7. La différence de traitement ainsi instaurée entre les établissements publics de coopération intercommunale repose uniquement sur la circonstance que, compte tenu de leur niveau de richesse relative et des montants de dotation individuelle d'intercommunalité et de contribution au redressement des finances publiques qui en découlaient, ils ont été ou non soumis à ce prélèvement en 2018. Si le législateur a prévu, aux trois derniers alinéas de l'article 250 de la loi du 28 décembre 2018, que, lorsque le périmètre des établissements publics de coopération intercommunale change, le montant du prélèvement à acquitter doit être recalculé en conséquence, aucune autre évolution de la situation, notamment financière ou démographique, des établissements publics intéressés n'est susceptible de remettre en cause ni leur assujettissement au prélèvement ni son montant.

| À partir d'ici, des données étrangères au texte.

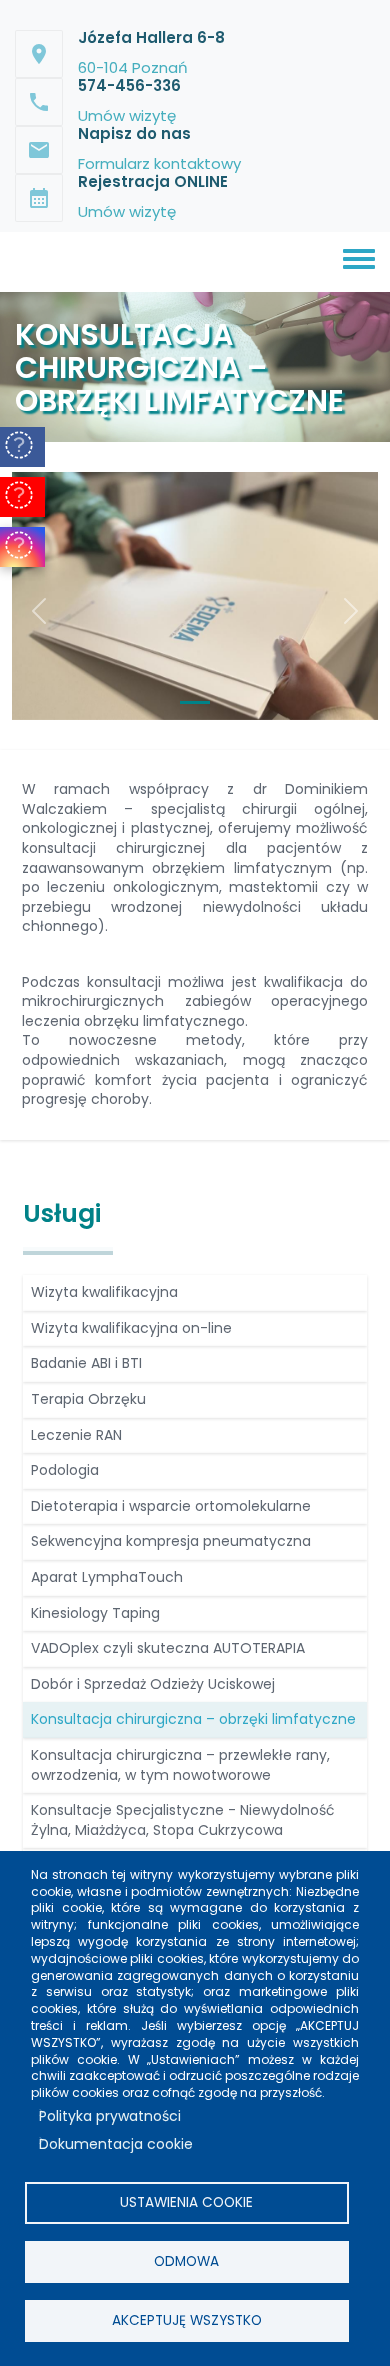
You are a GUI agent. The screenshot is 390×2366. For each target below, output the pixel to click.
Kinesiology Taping (95, 1613)
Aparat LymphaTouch (107, 1577)
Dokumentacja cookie (116, 2144)
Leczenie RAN (76, 1435)
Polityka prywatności (110, 2116)
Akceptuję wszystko (187, 2320)
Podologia (65, 1470)
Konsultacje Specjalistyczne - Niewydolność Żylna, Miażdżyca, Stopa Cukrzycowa (183, 1820)
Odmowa (186, 2261)
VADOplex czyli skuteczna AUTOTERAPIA (168, 1648)
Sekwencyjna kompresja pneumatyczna (171, 1541)
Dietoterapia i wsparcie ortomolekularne (171, 1506)
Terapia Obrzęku (88, 1399)
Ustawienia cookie (186, 2202)
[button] (39, 611)
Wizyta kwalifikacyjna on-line (131, 1328)
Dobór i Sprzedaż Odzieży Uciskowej (153, 1684)
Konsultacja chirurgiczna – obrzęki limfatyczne (193, 1719)
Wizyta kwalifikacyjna (104, 1292)
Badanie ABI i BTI (86, 1363)
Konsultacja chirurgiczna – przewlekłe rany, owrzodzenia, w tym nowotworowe (180, 1765)
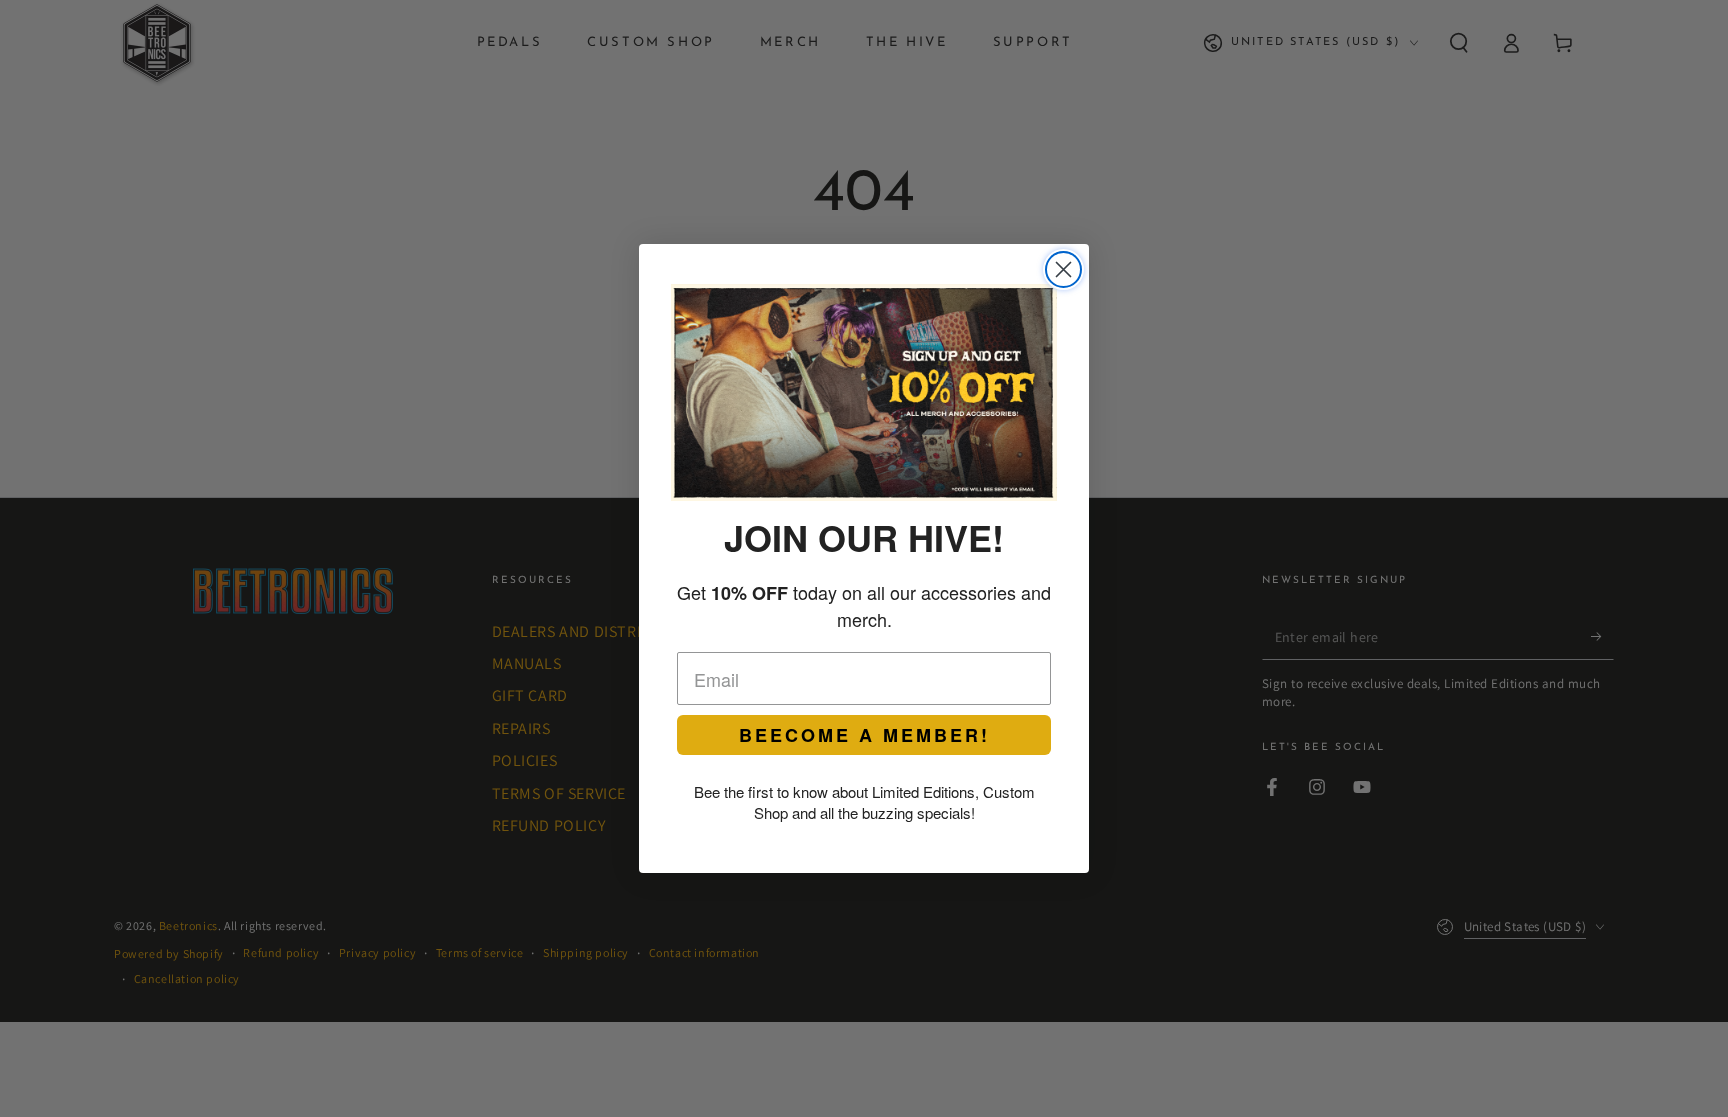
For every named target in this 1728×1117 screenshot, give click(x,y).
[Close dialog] (1063, 269)
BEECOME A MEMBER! (864, 735)
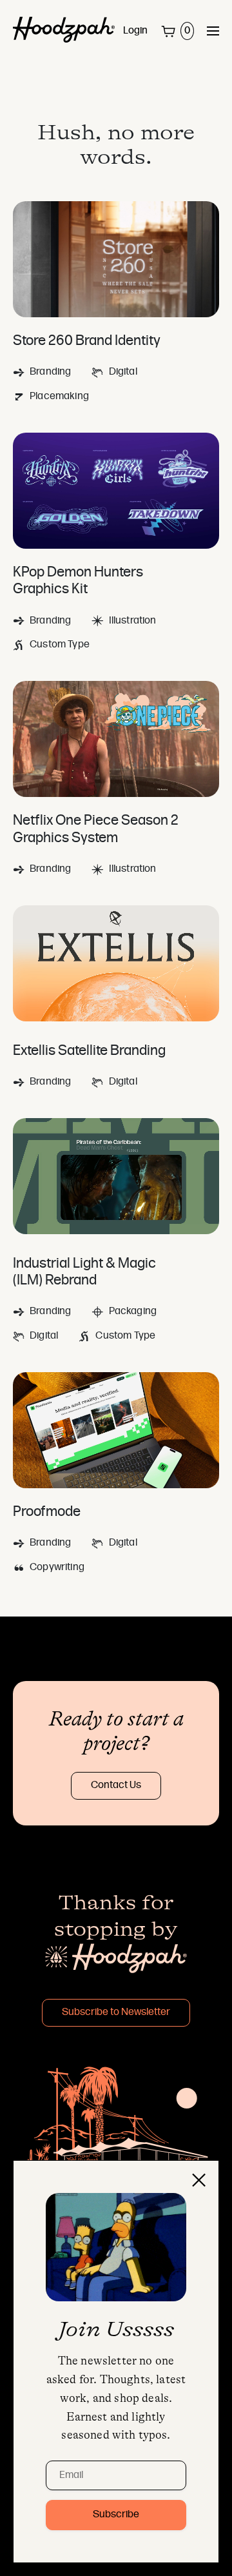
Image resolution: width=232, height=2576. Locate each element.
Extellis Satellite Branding (89, 1051)
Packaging (133, 1311)
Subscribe (116, 2515)
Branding (50, 372)
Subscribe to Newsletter (116, 2012)
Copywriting (57, 1567)
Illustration (132, 621)
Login (135, 31)
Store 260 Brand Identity (86, 341)
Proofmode (47, 1512)
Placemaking (59, 396)
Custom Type (60, 645)
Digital (123, 372)
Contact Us (116, 1785)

8. Or, s'il était loisible au législateur de prévoir, dans le cadre de la réforme de la dotation d'intercommunalité, le maintien à titre transitoire du prélèvement auquel certains établissements publics de coopération intercommunale étaient jusqu'alors soumis, afin de garantir qu'ils continueraient à participer, à hauteur de leur richesse relative constatée en 2018, au redressement des finances publiques, il ne pouvait, compte tenu de l'objet de ce prélèvement et sans autre possibilité d'ajustement, laisser subsister de façon pérenne une telle différence de traitement sans porter une atteinte caractérisée à l'égalité devant les charges publiques.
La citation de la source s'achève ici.